Ollie really has no other option at this point. He puts Thea on that leer jet with the whole team and meets up at Ra’s in Nanda Parbat. Yo tell me why this guy Ra’s had his whole League of Assassins out there to greet Ollie upon his arrival? What part of the game is that. Ra’s talkin bout some, “Hey man! Glad you could make it out to the ol’ time share. We got you some balloons- shaped like arrows of course, we got some Don P, Henny, we even got an arcade with Time Cop up in this mutha fucka. Shit crazy man. Oh come on, you not still mad about me stabbing your sister are you? You got to let that shit goooooo man. That’s not healthy for you dude“.

They bring in Thea and begin to submerge her into the Lazarus pit. I gotta point out that Maseo took custody of Thea saying, “I’ll treat her as if she was my own child…” Ummm… considering that his kid is dead… that… might not be the best choice of words… Anyway, Merlyn warned Ollie that the pit is going to change her and not for the better. However, he must be forgetting Oliver broke as hell now and insurance expensive as a muh fucka. So in Thea goes…

And she comes out the pit wylin like it’s last call in the club and “Flawless” just came on. Look at the total, “What the fuck is this shit” in Ollie’s eyes as she leaps. She went straight Gollum man. They had to subdue her ass with all the smelling salts and mana potions. Ra’s looking at Ollie like, “OOOOOH, YOU SEE THAT SHIT? HA-HAAA! Yeah man, woooo I remember my first time out the pit. Shit was crazy. I ate a cat man… shit was weird. Now tho I just binge watch Empire & Being Mary Jane… don’t… don’t repeat that to anyone.” Thea waking up still believing her Mom is alive and Ollie is dead so this shit just got real Monkey’s Paw.

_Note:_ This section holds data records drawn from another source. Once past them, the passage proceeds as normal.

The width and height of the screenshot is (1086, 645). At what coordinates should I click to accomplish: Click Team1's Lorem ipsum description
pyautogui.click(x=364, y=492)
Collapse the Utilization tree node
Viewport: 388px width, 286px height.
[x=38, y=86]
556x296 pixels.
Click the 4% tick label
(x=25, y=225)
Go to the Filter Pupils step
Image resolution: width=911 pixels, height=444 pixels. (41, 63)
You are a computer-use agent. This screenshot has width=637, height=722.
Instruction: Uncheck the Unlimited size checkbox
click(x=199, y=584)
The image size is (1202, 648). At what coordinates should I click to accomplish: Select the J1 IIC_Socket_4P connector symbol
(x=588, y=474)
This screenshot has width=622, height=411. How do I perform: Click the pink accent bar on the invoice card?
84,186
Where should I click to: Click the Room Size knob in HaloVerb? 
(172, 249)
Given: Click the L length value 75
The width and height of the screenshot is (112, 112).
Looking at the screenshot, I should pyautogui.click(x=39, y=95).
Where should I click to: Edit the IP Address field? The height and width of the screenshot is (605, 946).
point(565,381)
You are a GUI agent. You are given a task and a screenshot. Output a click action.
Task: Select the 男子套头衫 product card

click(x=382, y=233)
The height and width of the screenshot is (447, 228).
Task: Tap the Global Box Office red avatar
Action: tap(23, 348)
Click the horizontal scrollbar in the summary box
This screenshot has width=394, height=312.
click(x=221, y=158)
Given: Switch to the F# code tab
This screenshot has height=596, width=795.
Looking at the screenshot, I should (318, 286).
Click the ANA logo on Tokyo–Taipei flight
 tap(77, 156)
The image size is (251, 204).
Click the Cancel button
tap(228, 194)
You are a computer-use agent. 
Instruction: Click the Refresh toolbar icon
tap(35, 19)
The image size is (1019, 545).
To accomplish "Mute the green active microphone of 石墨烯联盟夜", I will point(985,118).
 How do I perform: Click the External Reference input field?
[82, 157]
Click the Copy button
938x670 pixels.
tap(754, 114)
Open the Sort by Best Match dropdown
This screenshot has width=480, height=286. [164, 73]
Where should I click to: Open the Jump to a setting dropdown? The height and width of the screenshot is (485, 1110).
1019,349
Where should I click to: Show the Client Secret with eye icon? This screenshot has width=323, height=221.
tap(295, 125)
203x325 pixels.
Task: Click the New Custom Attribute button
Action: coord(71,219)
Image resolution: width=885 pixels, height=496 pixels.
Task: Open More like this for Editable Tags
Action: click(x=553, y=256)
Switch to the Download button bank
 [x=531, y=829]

Diggle was making Maseo feel bad about his choices in life. Saying he ain’t no real friend to Ollie but Maseo hit John with the, “You don’t know my fucking life, man.” Diggle hit him with the ill rebuttal, “My fault you right? What was your kids name again? Nice name, yeah would he be proud of you right now?!” daaaaaaaaaaaaaaaaaaaaaaaaaaaaaaaaaaaaaaaaaaaaaaaaamn Diggle digging into mofos man.

(Flash back)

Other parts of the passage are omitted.